# 目的 a
抜粋文では、取付部42の高さはフロアフレーム3の高さと比べてどうなっているとされているか。

# 抜粋文

また、衝突荷重が大きく、前方衝突によりサイドフレーム14が実際に後退して後端支持部19がストッパ部42aに当接した場合でも、フロントサブフレーム17の更なる後退を抑制して、車体前部の損壊を抑制可能となる。
また、取付部42の高さは、フロアフレーム3の高さよりも高くしているため、走行中、隆起した路面に取付部周辺が接触するような場合でも、路面が取付部42に直接接触して、取付部42が破損し、フロントサブフレーム17の車体フレーム1への支持を悪化させるといった頻度を大幅に減少できる。従って、取付部42が破損した状態で前方衝突することを極力避けることができるため、衝撃エネルギーの吸収性向上とフロントサブフレーム17の大幅な後退抑制とが可能となる。
また、フロアフレーム3よりも若干高い位置に配置されたストッパ部42aにより、カバー部46を介して、後端支持部19の下方を支持するため、後端支持部19の下方の支持構造が、フロアフレーム3よりも大きく下方に配設されて、車体の下面と路面との距離が短くなるのを阻止できる。よって、走行中、隆起した路面にストッパ部42a周辺が接触するような場合でも、路面がストッパ部42aに直接接触して、ストッパ部42aが破損する頻度を大幅に減少可能となり、ストッパ部42aによるフロントサブフレーム17の後端支持部19への連結支持剛性が悪化した状態で前方衝突する可能性を、極力低減できる。

# 所与のデータ
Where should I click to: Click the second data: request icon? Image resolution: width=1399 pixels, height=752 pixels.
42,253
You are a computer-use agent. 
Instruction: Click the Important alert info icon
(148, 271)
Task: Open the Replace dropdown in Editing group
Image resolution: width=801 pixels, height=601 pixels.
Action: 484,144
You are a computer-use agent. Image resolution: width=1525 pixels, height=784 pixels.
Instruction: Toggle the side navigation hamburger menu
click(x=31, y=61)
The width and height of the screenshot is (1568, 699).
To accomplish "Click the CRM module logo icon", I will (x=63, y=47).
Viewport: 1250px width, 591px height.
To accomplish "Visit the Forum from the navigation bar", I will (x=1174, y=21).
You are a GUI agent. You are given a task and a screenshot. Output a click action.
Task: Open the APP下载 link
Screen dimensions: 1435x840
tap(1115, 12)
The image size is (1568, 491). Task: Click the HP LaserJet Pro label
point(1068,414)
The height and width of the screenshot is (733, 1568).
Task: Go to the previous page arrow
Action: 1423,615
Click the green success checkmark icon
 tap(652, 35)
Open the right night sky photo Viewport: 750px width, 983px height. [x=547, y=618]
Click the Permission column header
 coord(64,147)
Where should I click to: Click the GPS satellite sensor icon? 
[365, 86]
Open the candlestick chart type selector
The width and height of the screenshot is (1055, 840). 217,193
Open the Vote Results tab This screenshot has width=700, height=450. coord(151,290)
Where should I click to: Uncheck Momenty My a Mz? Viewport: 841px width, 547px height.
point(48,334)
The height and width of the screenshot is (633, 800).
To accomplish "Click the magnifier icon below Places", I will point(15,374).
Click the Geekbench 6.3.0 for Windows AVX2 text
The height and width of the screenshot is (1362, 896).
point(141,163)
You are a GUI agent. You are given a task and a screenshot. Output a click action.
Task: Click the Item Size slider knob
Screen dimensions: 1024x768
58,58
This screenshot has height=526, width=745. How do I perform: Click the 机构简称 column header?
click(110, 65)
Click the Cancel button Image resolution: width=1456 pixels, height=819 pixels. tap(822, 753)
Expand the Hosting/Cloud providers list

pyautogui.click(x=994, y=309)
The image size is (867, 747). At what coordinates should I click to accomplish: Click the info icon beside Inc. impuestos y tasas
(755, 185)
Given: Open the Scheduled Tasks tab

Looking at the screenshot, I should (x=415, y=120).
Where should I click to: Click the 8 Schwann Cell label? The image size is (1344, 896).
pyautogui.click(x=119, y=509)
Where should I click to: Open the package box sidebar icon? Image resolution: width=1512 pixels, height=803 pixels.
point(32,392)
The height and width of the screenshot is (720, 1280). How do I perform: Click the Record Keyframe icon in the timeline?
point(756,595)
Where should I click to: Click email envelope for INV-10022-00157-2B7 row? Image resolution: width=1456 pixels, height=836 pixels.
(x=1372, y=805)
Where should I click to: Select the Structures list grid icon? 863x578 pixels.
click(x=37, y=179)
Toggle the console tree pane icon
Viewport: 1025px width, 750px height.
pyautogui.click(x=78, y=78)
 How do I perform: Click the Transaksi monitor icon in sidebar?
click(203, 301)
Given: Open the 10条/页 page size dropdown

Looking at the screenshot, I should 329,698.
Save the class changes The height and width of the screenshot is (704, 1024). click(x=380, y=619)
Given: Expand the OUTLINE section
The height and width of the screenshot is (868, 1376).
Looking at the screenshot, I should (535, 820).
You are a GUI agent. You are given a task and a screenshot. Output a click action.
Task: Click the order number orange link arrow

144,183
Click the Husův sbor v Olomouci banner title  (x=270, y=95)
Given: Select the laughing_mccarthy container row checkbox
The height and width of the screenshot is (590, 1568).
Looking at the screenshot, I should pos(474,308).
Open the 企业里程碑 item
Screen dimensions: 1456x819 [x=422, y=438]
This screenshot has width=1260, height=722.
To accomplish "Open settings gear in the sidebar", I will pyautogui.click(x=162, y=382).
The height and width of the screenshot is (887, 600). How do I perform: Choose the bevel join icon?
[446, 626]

# 目的 b
リストの「Given: Select the」を含む行から始め、リストの最後の行までをそのまま書き写すこと。

# 出力全文 a
フロアフレーム3の高さよりも高くしている。

# 出力全文 b
Given: Select the laughing_mccarthy container row checkbox
The height and width of the screenshot is (590, 1568).
Looking at the screenshot, I should pos(474,308).
Open the 企业里程碑 item
Screen dimensions: 1456x819 [x=422, y=438]
This screenshot has width=1260, height=722.
To accomplish "Open settings gear in the sidebar", I will pyautogui.click(x=162, y=382).
The height and width of the screenshot is (887, 600). How do I perform: Choose the bevel join icon?
[446, 626]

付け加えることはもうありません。